だが、こういう時こそ自分が持つ最大の武器『頭脳』を使うべきだと考えた永琳は、持てる智慧を総動員させた結果、外を歩く妖怪兎を一匹呼び止め、耳打ちをする。
これで大丈夫だ。 後はどうにかなる筈だろう。
一応の安堵を手に入れた永琳は、深呼吸を一つすると頬を可愛らしく膨らませる鈴仙の前に座り込む。
「ほら、ここにはヤスリもあるのよ?
これじゃあダメなのかしら?」
「……柱じゃ」
「え?」
「あの柱じゃないとダメなんです」
「ッ……!」
一体何が彼女を此処まで突き動かすのだろうか。
よく動物には自分の気に入った物を手放さないという話は聞くが、彼女は下手な人間よりは賢い筈だ。
だとすれば、代替行為では済まない何かがあの柱にはあるというのか。
永琳は思考の渦に嵌り、一人頭を抱え辺りをうろつき始める。
鈴仙はと言えば、テーブルや椅子の支柱を見てはうずうずと体を揺らしている。
「!」
ヤバい。
そう思った時には、永琳は滑り込んでいた。
彼女が美しい螺旋を描いてタックルを決めた先には、今にもテーブルの支柱を噛みちぎらんとばかりに立ち上がった鈴仙の腰があった。
「何やってるの貴女は!」
「だって、だって柱が……」
「だっても何も無いでしょうが!
貴女は兎である前に私、八意永琳の弟子なのよ?
少しはしっかりしてちょうだい!」
「……」
嗚呼、今夜はバーボンでも振る舞ってくれるのだろうか。
そう思わせる程にしょぼくれた表情をした彼女は、椅子の前まで行くと床に座り込み、耳を項垂れてしまう。

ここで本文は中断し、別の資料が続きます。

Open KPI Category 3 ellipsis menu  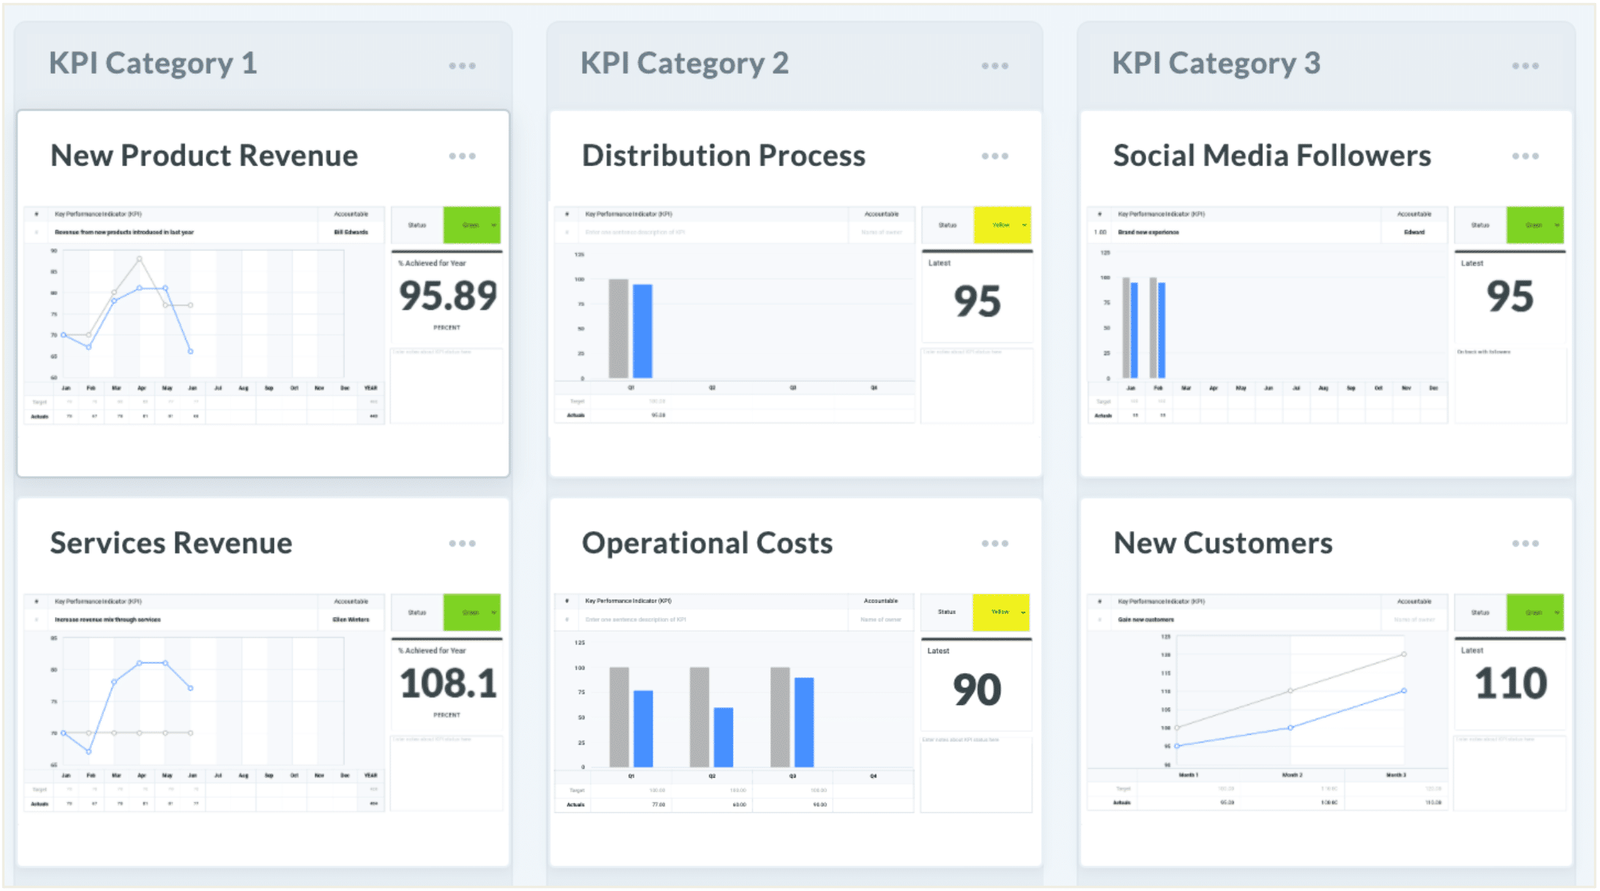coord(1525,66)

微細に揺れ動く肩が彼女のショックの大きさを物語っている。
私は言い過ぎたのだろうか。 いや、甘やかしては駄目だ。
彼女は私の可愛い弟子。 こんな事で躓いている暇は無いの。
仮にも私の弟子だと言うのなら、もっとカリカリカリカリカリカリカリカリ……
そう、もっと仮にも私の弟子だというのなら、もっとこう……ん?
自分の思考の最中に割って入る妙な、そして聞き覚えのある音を不審に思った永琳は、塞ぎ込む鈴仙を肩越しに覗き込む。
カリカリカリカリカリカリカリカリ……
「な・に・を・や・っ・て・る・の・アンタは!」
「痛い痛い、師匠、ロープロープ」
椅子の柱を無心に齧り続ける鈴仙の姿に、ついに堪忍袋の緒が切れる。
鈴仙の首に手を掛け力を込める永琳の顔は、言いつけを破った子供を叱るお母さんのソレだった。
嗚呼、やはりこの子は私の弟子である前に一匹の兎だったのかしら?
戒めを解かれ、咳き込みながらもえへへと舌を出して笑う鈴仙の姿に、永琳は眉を顰めて溜め息を吐く。

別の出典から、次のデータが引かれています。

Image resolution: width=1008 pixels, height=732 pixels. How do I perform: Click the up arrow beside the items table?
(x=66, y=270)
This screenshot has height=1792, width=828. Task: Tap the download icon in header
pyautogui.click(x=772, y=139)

呆れながらも既に湯気の消えたコーヒーに口を付けようとした刹那、次なる嵐が障子の向こうより来訪する。
「お師匠様、呼びました~?」
暢気に語尾を伸ばして入室してきたのは、因幡てゐ。
永遠亭の兎を実質的に纏め上げる兎達の長は、床に座り込み目尻に涙を浮かべる鈴仙と、頬に張り付く乱れ髪が艶やかな永琳を交互に眺め見た後、小さく言葉を放った。
「……後5分したら又来ますね」
「ちょ、大丈夫よ、今終わった所だから!」
「師匠、ツッコむべきは所有時間の方です」
「そ、そうよね。うん、大丈夫。永琳分かってるわ。大丈夫……」
どうやら、あんまり大丈夫ではないようだ。
気が動転しているのか、こめかみを抑えながら椅子に座り込んだ永琳は、冷めきったコーヒーを胃に流し込み呼吸を整える。
ティーカップの中身を一気に飲み干した永琳が深く息を吐く。一連の動作を静観していたてゐは、彼女の様子が落ち着いたのを確認すると、おもむろに口を開いた。
「で、お師匠様。何の御用でしょうか?」
「ああ、てゐ。実はウドンゲの事なんだけど……まずは見てちょうだい、これを」
「あらまぁ鈴仙ったら、派手にやったわねえ」
「えへへ……」
永琳が指を差した先には、綺麗に鈴仙の前歯二本分が齧り取られた椅子があった。
それを見ても全く動じず、寧ろ関心すら示すてゐの態度は、兎達のリーダーを長年努めてきた貫禄を窺わせる。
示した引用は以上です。